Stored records
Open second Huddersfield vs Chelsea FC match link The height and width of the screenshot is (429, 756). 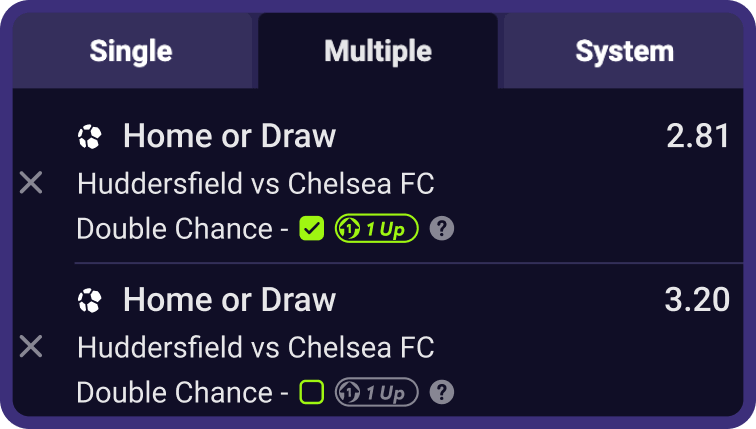(x=256, y=348)
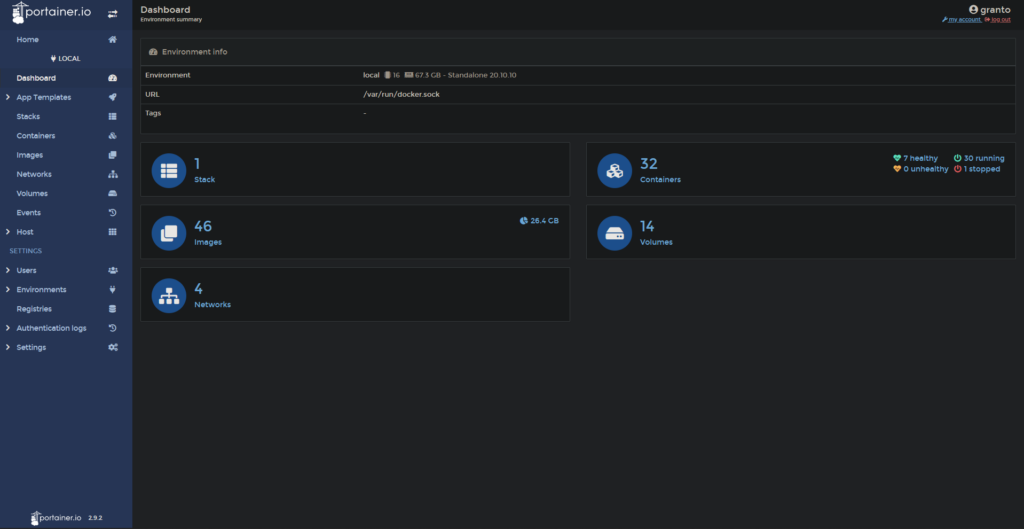
Task: Click the Dashboard gauge icon
Action: point(113,78)
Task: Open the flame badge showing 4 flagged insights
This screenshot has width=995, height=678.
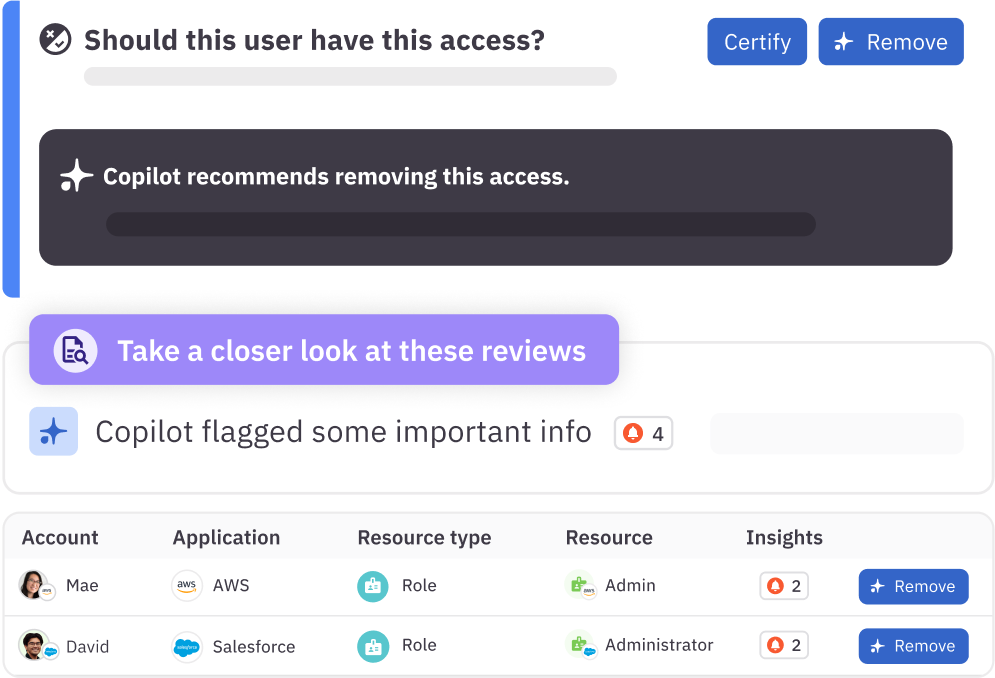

### What to work on
Starting from the line containing "Task: Open the", repeat each line exactly through the end of the entries, including the last, while leaving pictures out.

### Your response
Task: Open the flame badge showing 4 flagged insights
This screenshot has width=995, height=678.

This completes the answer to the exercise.